Bundeskanzler Schröder hat bei seinem Besuch in Warschau die Entschädigungsforderungen deutscher Vertriebener gegenüber Polen strikt abgelehnt. Dazu schreibt DIE WELT aus Berlin:

"Der Bundeskanzler fand die passenden Worte von Scham und Schuld, an denen es nichts zu rütteln gibt. Klipp und klar wies er jegliche Restitutionsansprüche zurück. Allerdings fehlten der Rede Wärme und Herzblut. Anders als Brandt, an den Schröder erinnerte, anders aber auch als Schmidt und Kohl mangelt es dem Kanzler an einem Gefühl für die Vergangenheit und am Sinn für eindringlich vorgetragene Worte, die nicht nur die Köpfe, sondern auch die Herzen der Menschen erreichen."


Die OSTTHÜRINGISCHE ZEITUNG aus Gera meint:

"Gerhard Schröder nannte beim Namen, wer den Krieg angefangen hat und wer seine Opfer waren. Restitutions-Ansprüchen aus Deutschland, die die Geschichte auf den Kopf stellen, erteilte der Bundeskanzler eine klare Absage. Das wird hier zu Lande einige nicht erfreuen. Noch immer gibt es welche, die das durch Deutsche verursachte unsägliche Kriegsleid aufrechnen wollen mit der Not der Vertreibung. Natürlich war auch die seinerzeit Unrecht. 60 Jahre später ist es nun aber doch längst an der Zeit, Verbitterung durch Vernunft zu ersetzen."

Die EßLINGER ZEITUNG fügt hinzu:

"60 Jahre nach dem Warschauer Aufstand hat Schröder, der die Entschädigung der Zwangsarbeiter im Zweiten Weltkrieg durchsetzte, den Polen guten Gewissens versichern können, dass der Bund der Vertriebenen eine Minderheiten-Meinung vertritt und dass niemand die Geschichte umschreiben will."
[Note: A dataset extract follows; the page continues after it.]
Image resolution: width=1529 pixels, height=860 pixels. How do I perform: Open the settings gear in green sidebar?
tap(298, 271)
Der MANNHEIMER MORGEN geht auf die deutsch-polnischen Beziehungen ein:

"Die unheilvolle Geschichte lastet noch immer schwer auf beiden Völkern. Die Polen können und wollen die Vergangenheit nicht vergessen, die sie nicht nur einmal zu Opfern deutscher Großmannssucht gemacht hat. Unter der Oberfläche dominieren, hier wie da, Vorurteile und Misstrauen, Angst und Ablehnung. Doch Deutschland und Polen sind auf dem Weg, aus den Schatten der Vergangenheit herauszutreten. Dass Gerhard Schröder als erster Bundeskanzler am Schicksalstag der Polen eine Rede in Warschau halten durfte, ist ein Signal, wie ernst es beiden Seiten mit der Aussöhnung ist, allen Störungen zum Trotz. Die deutsch-polnische Zusammenarbeit -- sie hat gerade erst begonnen."
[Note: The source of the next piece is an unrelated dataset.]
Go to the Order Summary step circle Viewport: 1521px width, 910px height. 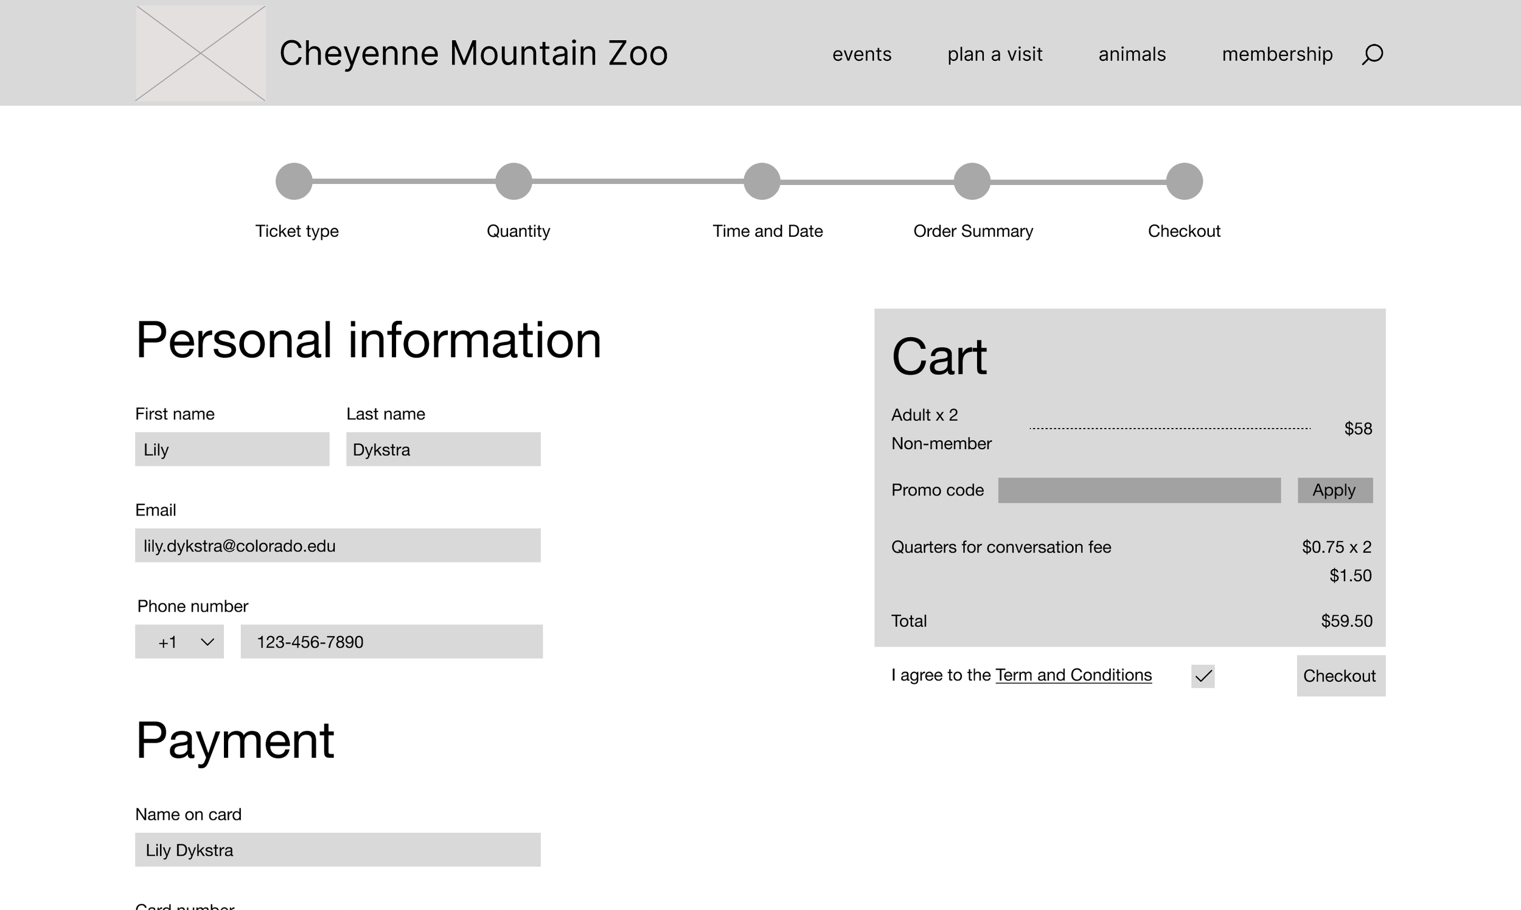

Zum nächsten Thema: Die Welthandelsorganisation, WTO, hat neue Weichen für eine Liberalisierung der Weltwirtschaft gestellt.

Die FINANCIAL TIMES DEUTSCHLAND aus Hamburg kommentiert:

"In einem Verhandlungsmarathon haben sich die Unterhändler aus 147 Industrie- und Entwicklungsländern in Genf nun auf ein Rahmenabkommen zur Liberalisierung des Welthandels geeinigt. Noch wichtiger als die konkreten Errungenschaften beim Abbau von Subventionen und Zöllen - die so konkret zumeist noch gar nicht sind - ist das Signal: Die Welt ist sich einig, dass freier Handel letztlich allen nutzt. Länder wie Indien und Brasilien wollen als große Schwellenländer in Handelsfragen mitbestimmen. Zudem drohte ohne Erfolg nicht nur ein Stillstand bei der Liberalisierung des Welthandels, sondern ein Rückschritt."
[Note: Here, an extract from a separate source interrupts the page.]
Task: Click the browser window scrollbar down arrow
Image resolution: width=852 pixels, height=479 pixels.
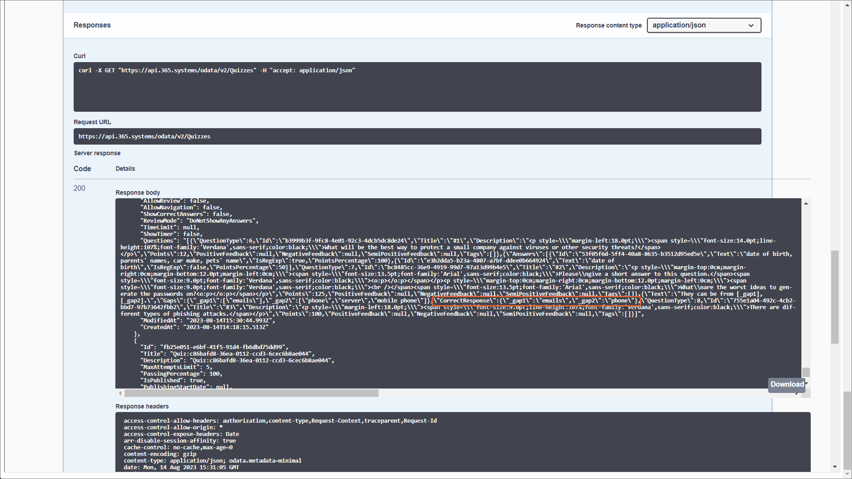Action: pos(847,474)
Abschließend analysiert das HANDELSBLATT aus Düsseldorf:

"Freihandel ist gut. Und Freihandel ist simpel. Die Regierungen müssen nur den Zugang zu ihren Märkten öffnen. Und sie müssen Subventionen streichen. Die Verbraucher erhalten dann für ihr Geld mehr Auto oder mehr Anzug. Die Welthandelsorganisation, WTO, wirbt für dieses gute und simple Rezept. Nur: Viele Politiker und Bürokraten können oder wollen dies einfach nicht begreifen. Jetzt hat sich die EU zu einem liberaleren Handel mit dem Rest der Welt durchgerungen. Zumindest haben die Europäer das in Genf versprochen. Damit kommt die Welthandelsrunde der WTO wieder in Schwung. Ein Gewinner könnte die exportorientierte deutsche Wirtschaft sein. Langfristig dürfte sogar auch der deutsche Steuerzahler davon profitieren."